Reading text >>
Kilbane up cooking a storm at Everton

Sports Uncategorized

Everton’s gamble purchase of Kevin Kilbane, the midfielder who made the unlikely leap from Sunderland to Everton last year, is making hot gossip at home.

How many Evertonians experienced delirium on the final day of the summer transfer window?

David Moyes’ purchased the most talented youngster in Scotland, an internationally proven keeper, and, most pertinently, had managed to lure home one of Goodison Park’s most valued prodigies.

Supporters were beside themselves. Was this the sign of a club with ambition? You bet.

But alongside the gleaming names of James McFadden, Nigel Martyn and Francis Jeffers lay an unlikely Irishman.

Kevin Kilbane, who recently turned 27, never universally impressed during his stint at the Stadium of Light.

Peter Reid fought hard to get the best out of him, but he never seemed to stamp himself on the Sunderland line-up with sufficient vigour, despite being a midfield fixture on Weirside.

Indeed, supporters of the Black Cats were quick to jump on his back after some lacklustre performances, and most never relented.

Stated task A >> Render this sentence from the Kilbane article in Spanish: "Kevin Kilbane, who recently turned 27, never universally impressed during his stint at the Stadium of Light."
Stated task B >> Name every person mentioned by name in the Kilbane article.
The items that come next were drawn from a separate source.

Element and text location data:
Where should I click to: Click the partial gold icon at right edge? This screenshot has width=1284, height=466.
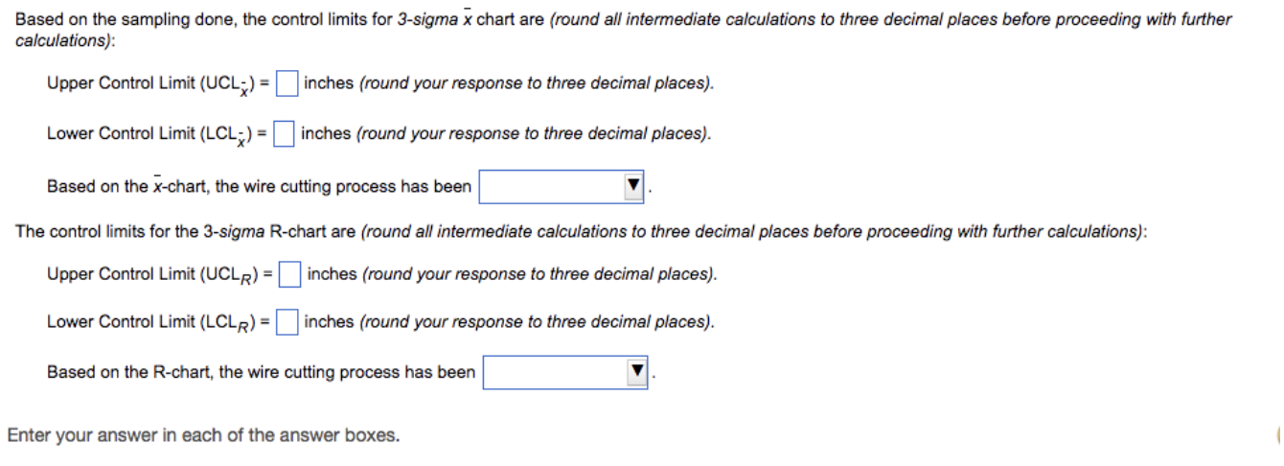point(1280,435)
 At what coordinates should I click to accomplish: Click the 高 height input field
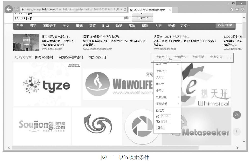tap(166, 122)
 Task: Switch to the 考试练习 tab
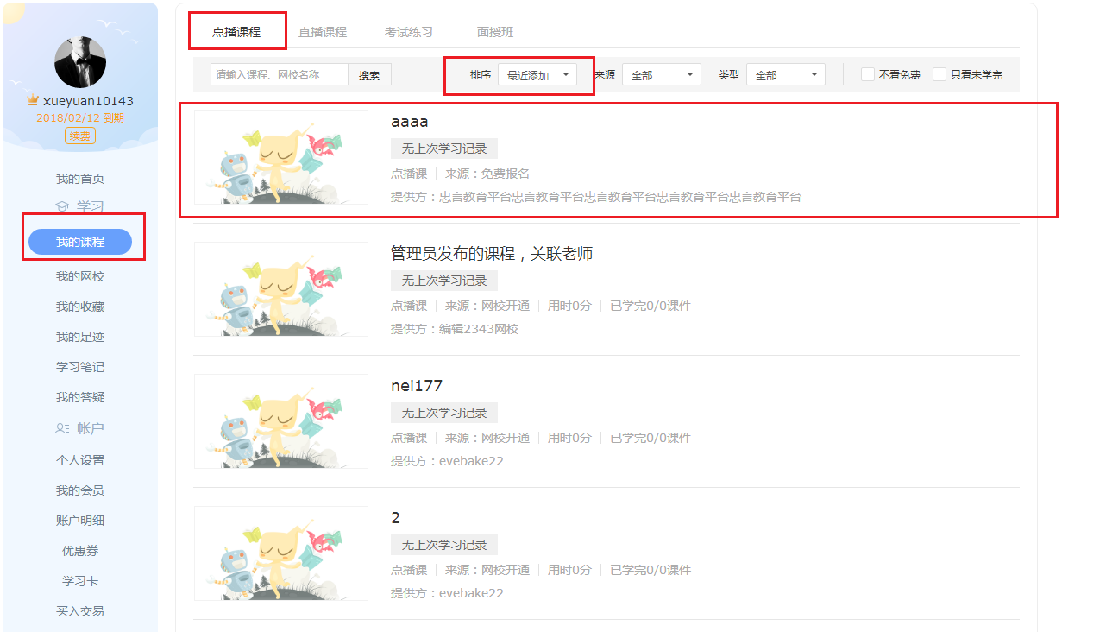click(x=409, y=32)
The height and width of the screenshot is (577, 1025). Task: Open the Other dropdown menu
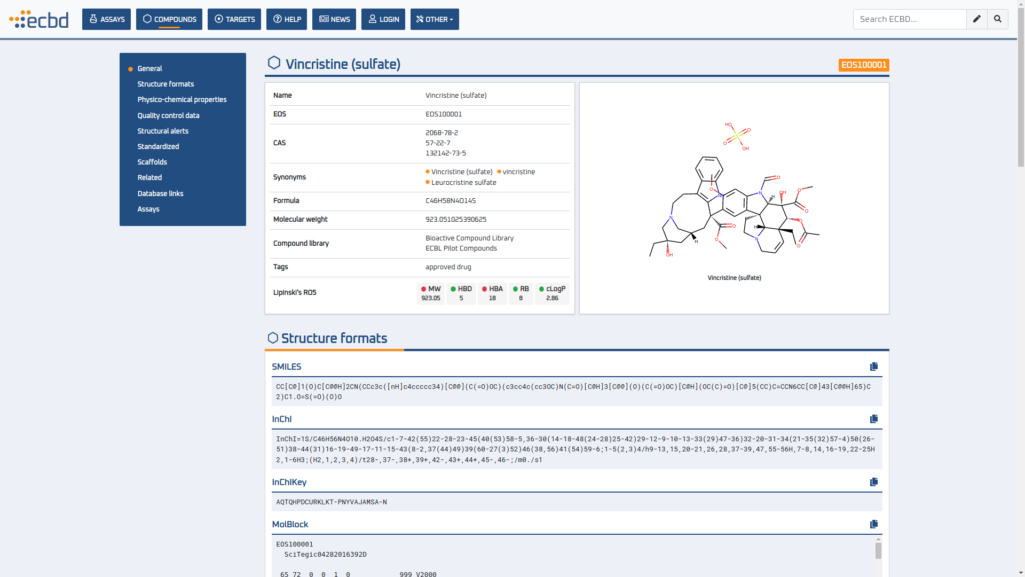pyautogui.click(x=435, y=19)
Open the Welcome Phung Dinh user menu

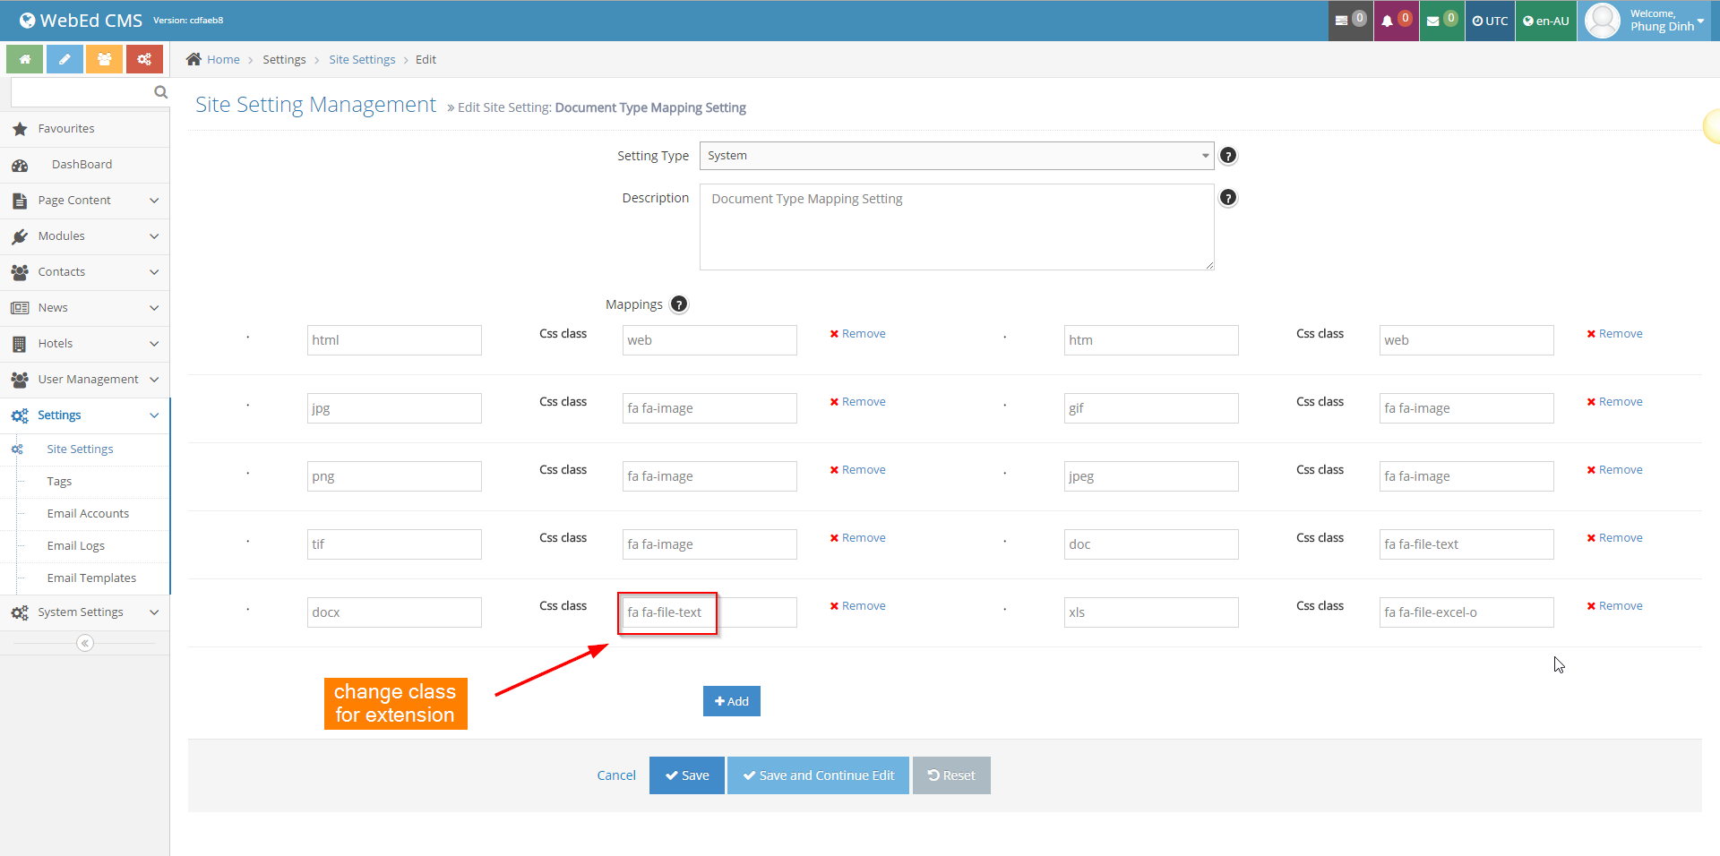(1647, 21)
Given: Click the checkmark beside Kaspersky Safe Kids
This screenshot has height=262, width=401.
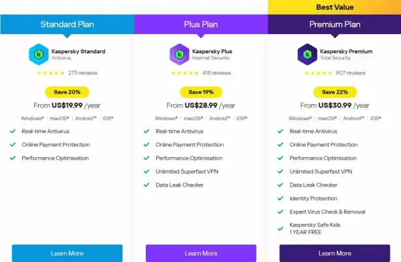Looking at the screenshot, I should click(x=280, y=229).
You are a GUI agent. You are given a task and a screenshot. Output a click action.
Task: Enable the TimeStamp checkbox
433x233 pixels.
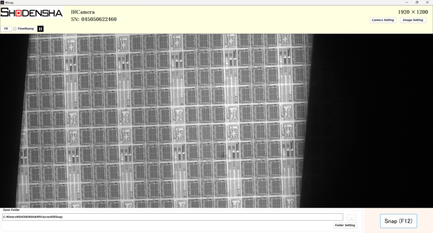pyautogui.click(x=15, y=29)
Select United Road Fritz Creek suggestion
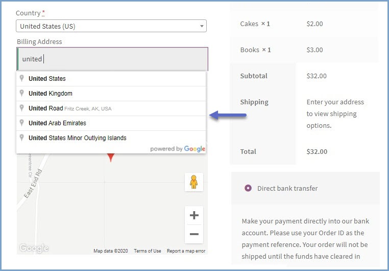 (69, 108)
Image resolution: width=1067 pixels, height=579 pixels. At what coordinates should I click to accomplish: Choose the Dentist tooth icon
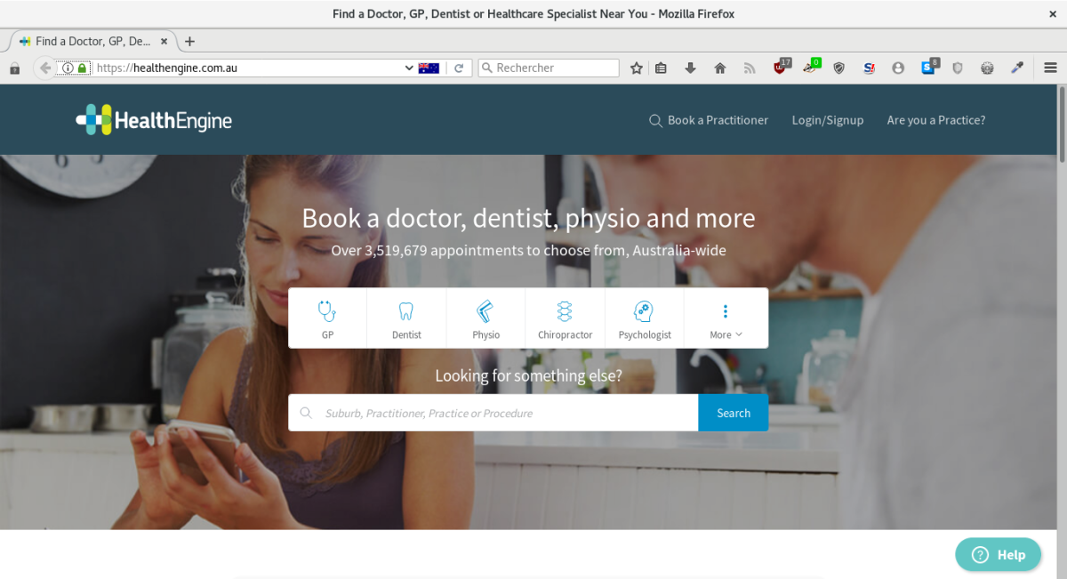[406, 311]
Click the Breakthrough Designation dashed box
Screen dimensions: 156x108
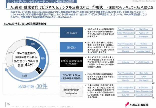(69, 91)
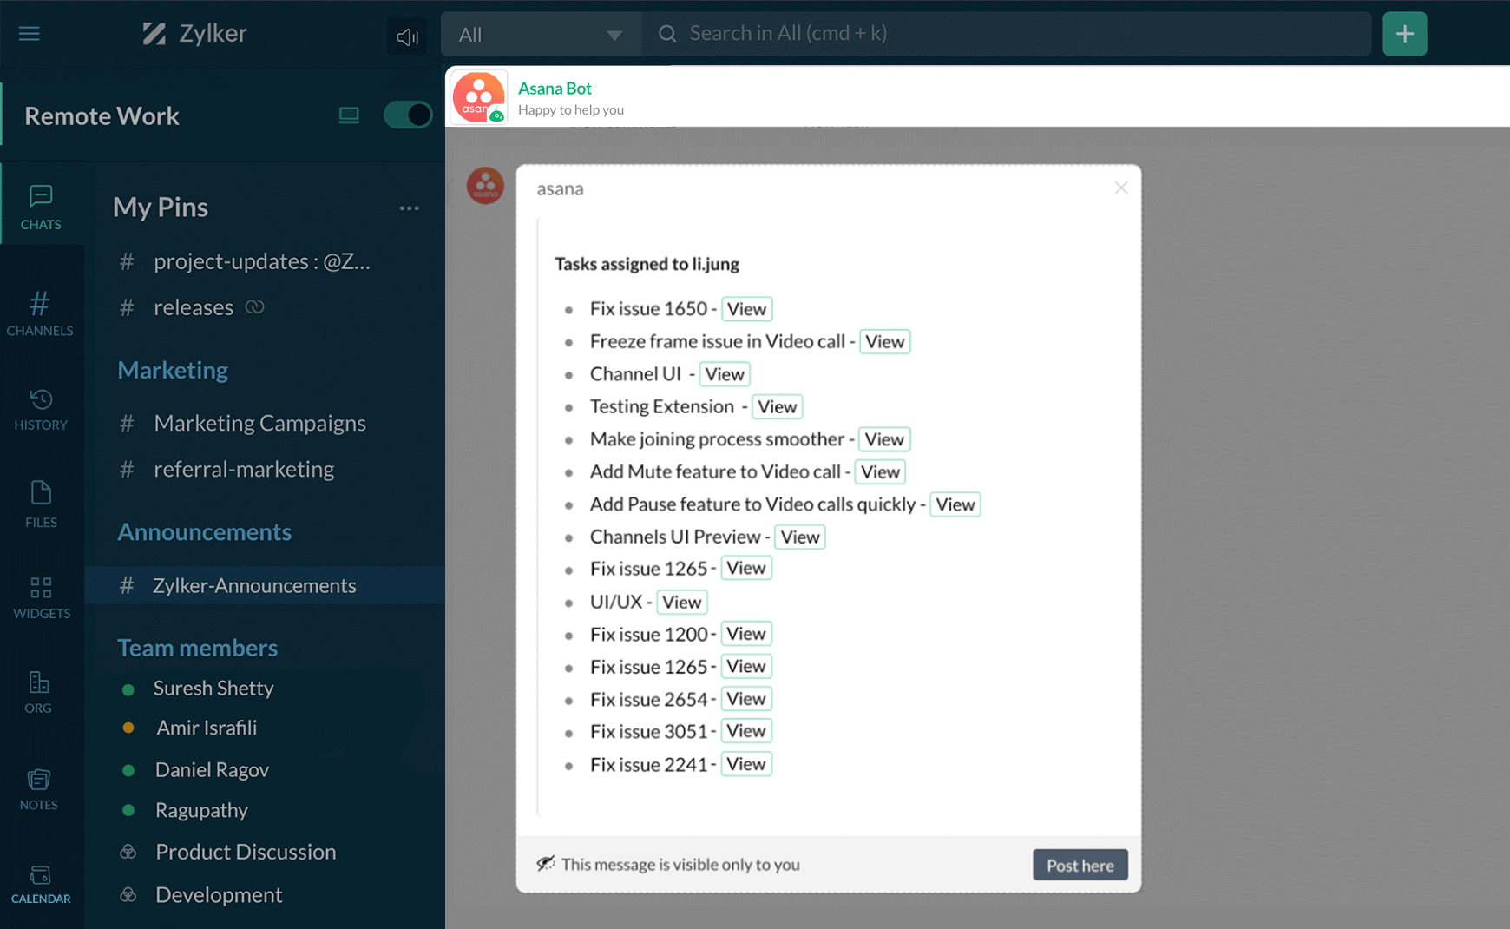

Written solution A >> Kevin Kilbane, que cumplió 27 años recientemente, nunca llegó a impresionar de forma unánime durante su etapa en el Stadium of Light.

Written solution B >> Kevin Kilbane, David Moyes, James McFadden, Nigel Martyn, Francis Jeffers, Peter Reid